Requirement ::
Copy out the data from the line containing "You are a GUI" through the line containing "click(782, 437)", leaving the pictures out.

>>>

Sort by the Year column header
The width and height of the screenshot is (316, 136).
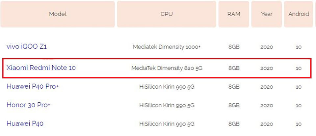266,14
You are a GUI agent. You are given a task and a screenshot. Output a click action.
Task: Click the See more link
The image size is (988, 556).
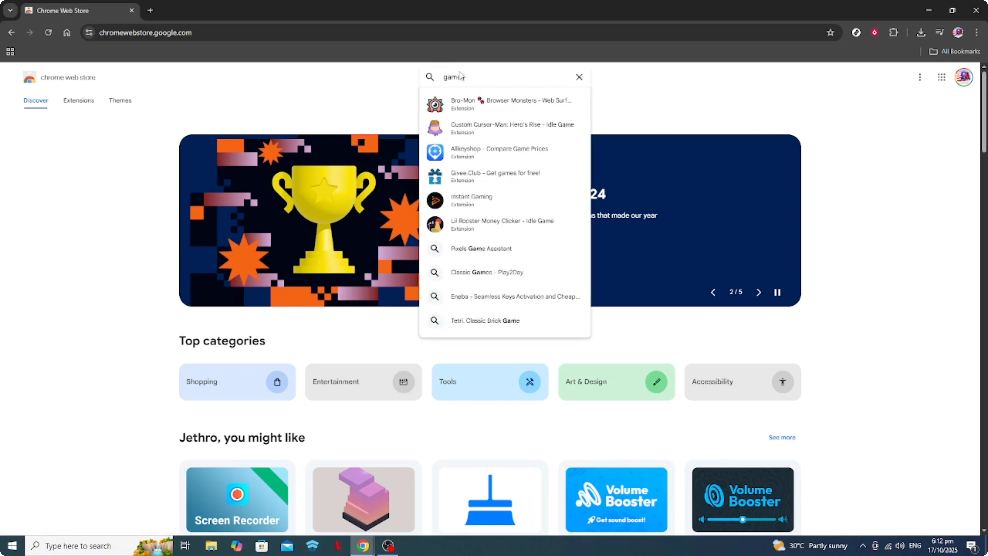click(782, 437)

<<<
>>>

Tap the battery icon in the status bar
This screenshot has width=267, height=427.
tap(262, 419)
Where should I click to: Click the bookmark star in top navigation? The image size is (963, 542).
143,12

<<<
>>>

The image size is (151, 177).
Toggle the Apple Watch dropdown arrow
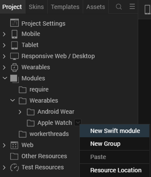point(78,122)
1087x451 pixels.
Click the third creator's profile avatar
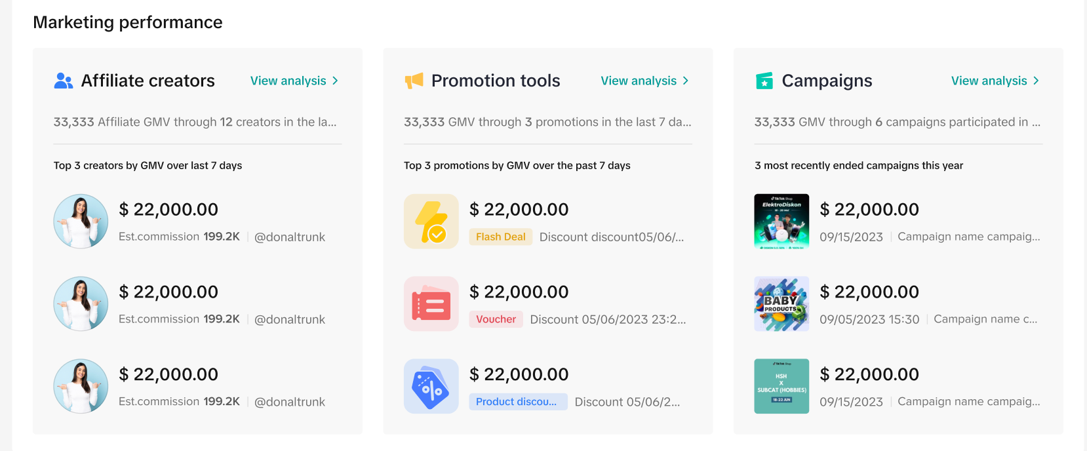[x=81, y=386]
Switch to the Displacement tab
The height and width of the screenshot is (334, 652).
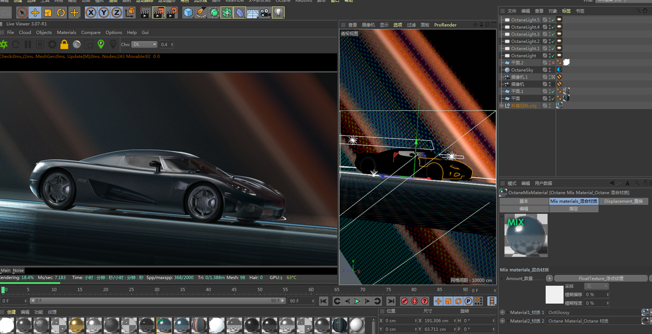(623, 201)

<<<

Answer for this exercise ::
You are a GUI agent. You are given a task and a screenshot. Output a click action.
Task: Click the See more link
The image size is (988, 556).
click(782, 437)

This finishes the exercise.